Les équipements Wi-Fi, à l'instar des réseaux Ethernet classiques, exécutent l'accès au média par détection de porteuse grâce à leur fonctionnalité CCA (Clear Channel Assessment).Cependant, dans un environnement sans fil ce procédé n'est pas possible dans la mesure où deux stations communiquant avec un récepteur ne s'entendent pas forcément mutuellement en raison de leur rayon de portée. Ainsi la norme 802.11 propose un protocole analogue au CSMA/CD appelé CSMA/CA ("CSMA with Collision Avoidance"). Celui-ci utilise un mécanisme d'esquive de collision basé sur un principe d'accusés de réception réciproques entre l'émetteur et le récepteur :

  • La station voulant émettre écoute le réseau.
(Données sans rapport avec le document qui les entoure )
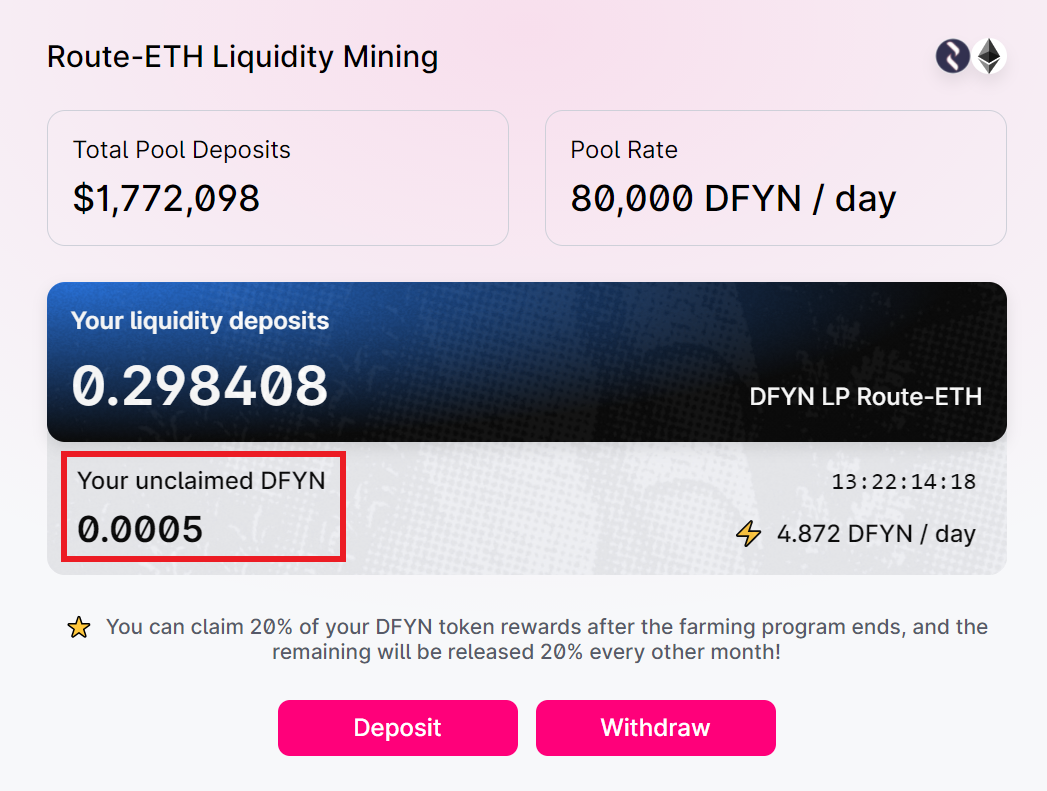
Task: Click the DFYN LP Route-ETH label
Action: click(x=865, y=397)
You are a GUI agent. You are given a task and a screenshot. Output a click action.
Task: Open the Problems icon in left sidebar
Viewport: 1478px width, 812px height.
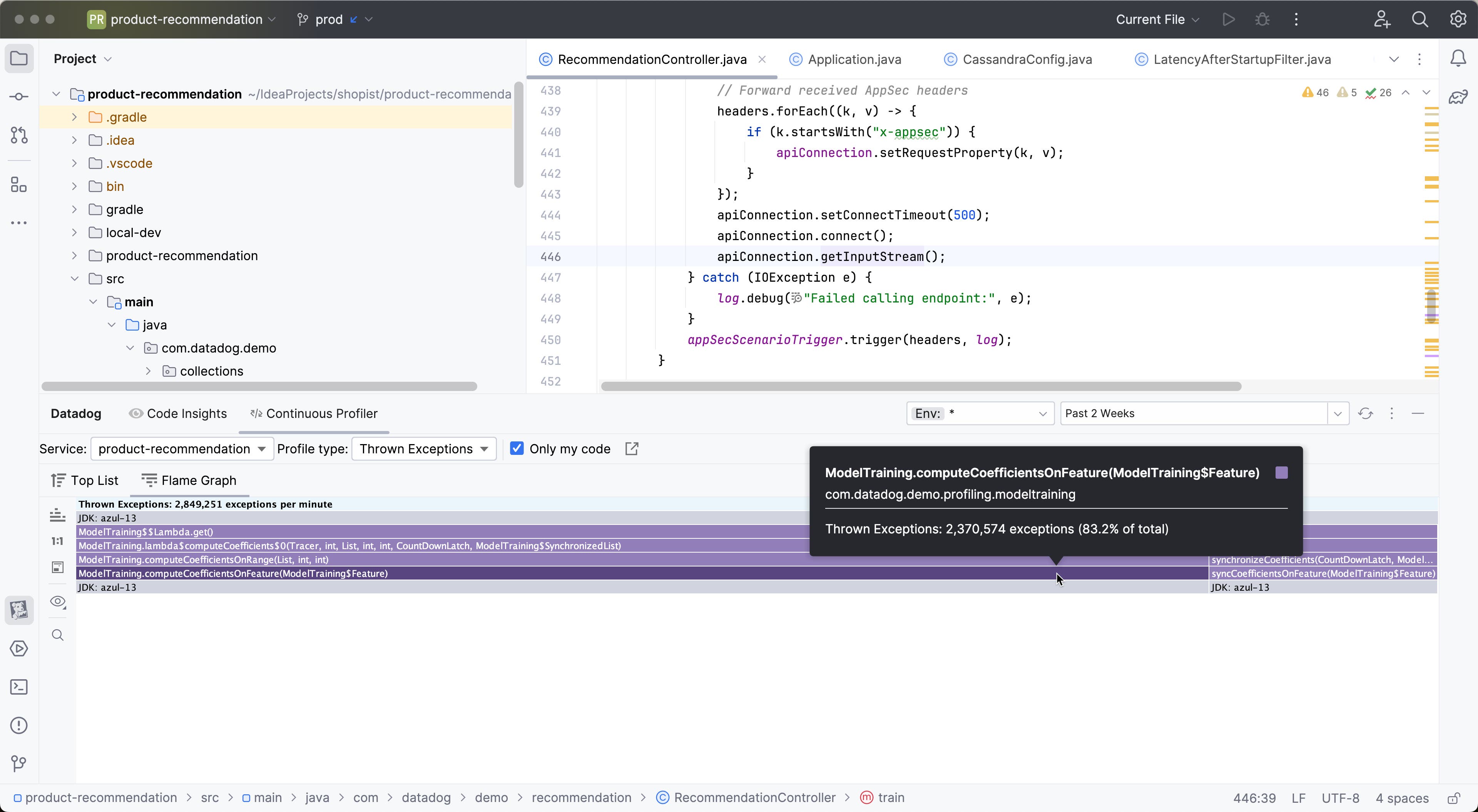point(19,725)
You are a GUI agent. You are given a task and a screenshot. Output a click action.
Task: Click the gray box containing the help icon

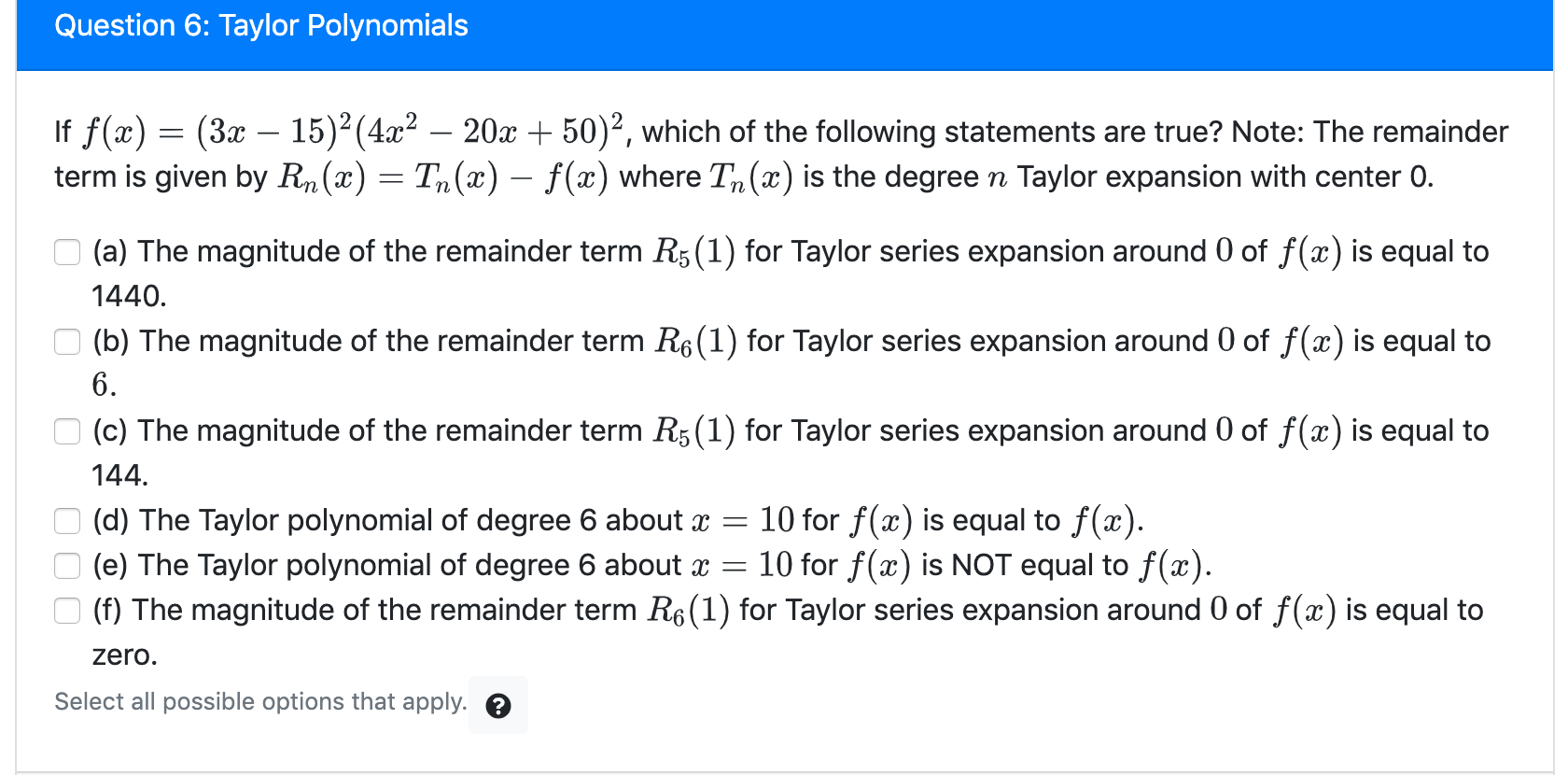(x=499, y=706)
Si elle détecte une transmission, elle diffère la sienne (détection dans son champ d'écoute).
  • Dans le cas contraire, si le média est libre pendant un temps donné (appelé "DIFS" pour "Distributed Inter Frame Space"), alors la station peut émettre.
  • La station transmet alors un message appelé "Request To Send" (noté "RTS" signifiant Demande à émettre) contenant des informations sur le volume des données qu'elle souhaite émettre et sa vitesse de transmission.
  • Le récepteur (généralement un point d'accès) répond par un "Clear To Send" ("CTS", signifiant Le champ est libre pour émettre) si le canal est libre, puis la station émettrice commence l'émission des données.
    • Si le récepteur ne répond pas, cela signifie que le canal est occupé et la station émettrice recommence sa procédure de demande d'allocation du média.
  • A réception de toutes les données émises par la station, le récepteur envoie un accusé de réception ("ACK").

Toutes les stations avoisinantes patientent alors pendant un temps qu'elles considèrent être celui nécessaire à la transmission du volume d'information à émettre à la vitesse annoncée. Une fois ce délai écoulé, ces dernières tentent d'émettre à leur tour des informations.

Analyse de la vulnérabilité :

La vulnérabilité annoncée exploite de façon malicieuse la fonctionnalité de "réservation de bande" "CCA", afin de saturer le média. Ainsi, tous les équipements Wi-Fi environnants (terminaux mobiles et points d'accès) réagissent comme si le média était occupé et diffèrent leur transmission de données indéfiniment. Aucun trafic n'est alors possible sur le réseau Wi-Fi cible de cette attaque.

Cependant, cette attaque n'est pas persistante. En effet, une fois celle-ci terminée, les transmissions de données peuvent reprendre normalement.

De plus, la portée de cette attaque est restreinte par la puissance du signal du dispositif d'attaque qui est en général relativement faible, mais chaque dispositif dans la portée du pirate peut être touché.

Néanmoins étant donné que cette attaque touche la couche physique du réseau, il n'est pas nécessaire d'être authentifié sur le réseau pour la lancer. Il suffit donc de posséder un PDA ou un ordinateur portable équipé d'une carte Wi-Fi spécifiquement configurée pour la réaliser.

Une mise à jour des "firmware" des équipements Wi-Fi pourrait pallier à cette vulnérabilité, mais aucun constructeur n'a encore publié de correctifs. De plus, ce disfonctionnement est inhérent à l'implémentation du protocole 802.11 ce qui le rend particulièrement à délicat à corriger.

Les équipements vulnérables :

Les équipements Wi-Fi vulnérables sont ceux dont la couche physique 802.11 utilise la technique de signalisation en séquence directe DSSS ("Direct Sequence Spread Spectrum"). Celle-ci divise la bande des 2,4 GHz en 14 canaux de 22 MHz. Les canaux adjacents se recouvrent partiellement, seuls trois canaux sur les 14 étant entièrement isolés. Les données sont transmises intégralement sur l'un de ces canaux de 22 MHz, sans saut.

Les équipements vulnérables sont donc les équipements 802.11, 802.11b et 802.11g (fonctionnant à un débit < 20Mbits/s).

Les équipements 802.11g (fonctionnant à un débit > 20 Mbits/s) ainsi que les équipements 802.11a se basent sur une couche physique utilisant la méthode de multiplexage par modulation OFDM ("Orthogonal Frequency Division Multiplexing"). Ces derniers ne sont donc pas vulnérables.